Por outro lado, aprecia a liberdade de expressão que se “respira” em Hong Kong. E acrescenta: “Mas também quero mais dessa mesma liberdade em Macau, pelo que o protesto do Dia do Trabalhador foi uma coisa boa – independentemente de as exigências serem boas ou más, pelo menos puderam expressar-se.”
Emily, que nasceu no Continente e viveu a sua infância em Macau, aprecia a atmosfera acolhedora de pequena cidade da Macau em que cresceu. Mas quando entrevistada pelo Apple Daily, desabafou: “No passado, a costeleta de porco era servida sem pressas, era frita com atenção e eu precisava de esperar durante dez minutos pela sua preparação. Mas agora ela é preparada num minuto... é frustrante!”
Embora sem saber dizer se as mudanças em Macau são para bem ou para mal, ela simplesmente não está interessada em estabelecer comparações entre as duas regiões administrativas especiais. E conclui, com uma metáfora: “Hong Kong e Macau nasceram da mesma mãe, mas foram criadas por pessoas diferentes. Por que não hão-de ser ambas bem-sucedidas, cada uma à sua maneira?”
Finalmente, a contagem decrescente para as manifestações dos passados dias 30 de Setembro e 1 de Outubro foi igualmente seguida com atenção pelos jornais de Hong Kong tendo, por exemplo, o Apple Daily publicado extensas reportagens com base em entrevistas com os organizadores dos protestos.

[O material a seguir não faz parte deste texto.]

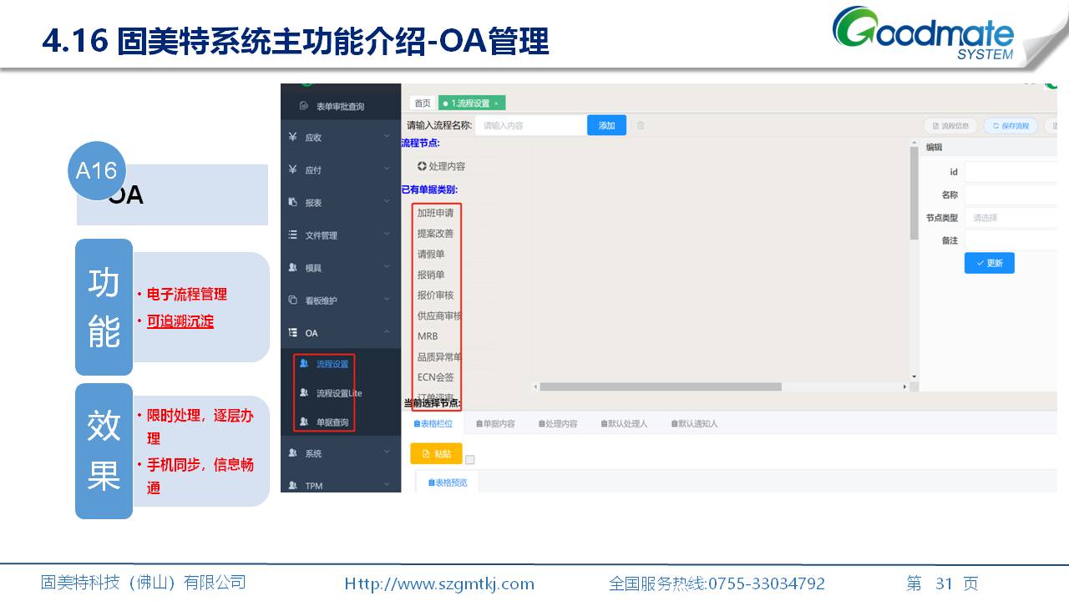Click the trash delete icon beside 添加

click(641, 126)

Na sua edição de 1 de Outubro, o Ming Pao titulava que as manifestações previstas para esse dia poderiam ser caóticas e citava extensas declarações de residentes de Macau criticando as políticas do Governo. Um residente queixava-se de os terrenos em Macau estarem a ser utilizados para a construção de hotéis, em vez de lugares de estacionamento.

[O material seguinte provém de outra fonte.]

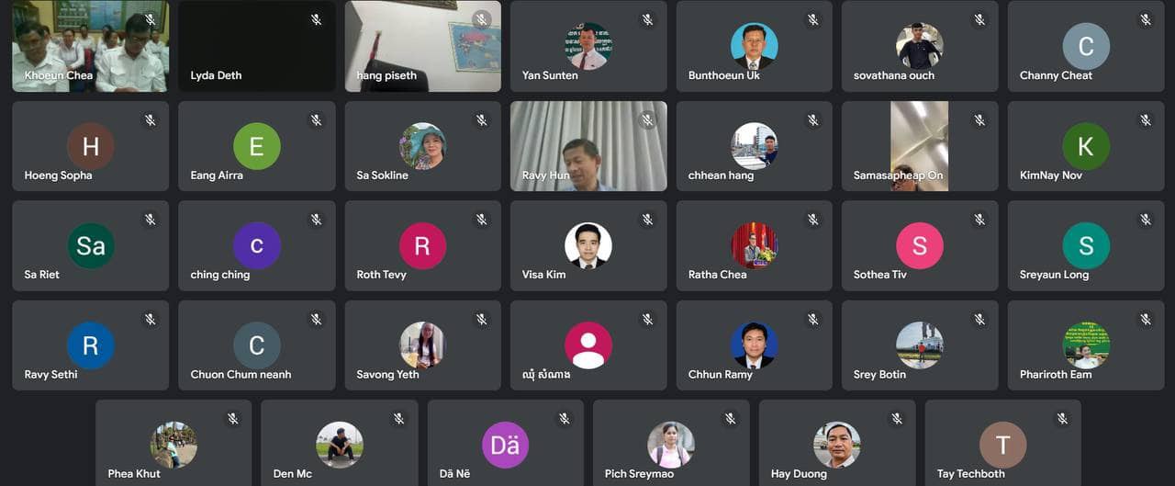This screenshot has width=1175, height=486.
Task: Open Khoeun Chea's live video tile
Action: point(90,46)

Por seu turno, no Apple Daily podia ler-se as acusações de que os deputados à Assembleia Legislativa são “máquinas de votar” e que a nova lei do trânsito é “um convite ao desrespeito da lei”.
No dia seguinte ao dos protestos do Dia Nacional, o Apple Daily titulava “A raiva do povo – Marcha de 10 mil manifestantes em Macau”, ultrapassando assim largamente os 6000 manifestantes reivindicados pelos organizadores e os 2000 contabilizados pela Polícia. Dentro do mesmo registo, a reportagem abria logo com as palavras de ordem contra Edmund Ho ouvidas na manifestação e fazia referência à presença de cães-patrulha da Polícia dentro de carrinhas, facto a que, diga-se de passagem, os jornalistas de Macau que acompanharam as manifestações não atribuíram significado especial.

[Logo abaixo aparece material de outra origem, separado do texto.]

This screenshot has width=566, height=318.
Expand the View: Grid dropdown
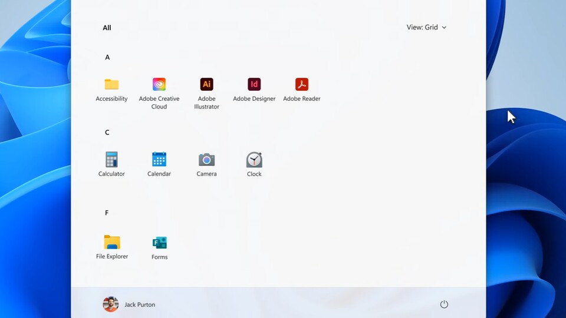tap(426, 27)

O Ming Pao foi comparativamente mais comedido na sua contabilidade, limitando-se aos 6000 reivindicados pelos manifestantes. Enquanto o “The Sun” entrevistou dois académicos de Hong Kong, que instaram o Chefe do Executivo da RAEM a esforçar-se por melhorar as condições de vida dos residentes, para que não se repita a situação de Tung Chee-hua, antigo Chefe do Executivo de Hong Kong, que foi obrigado a demitir-se.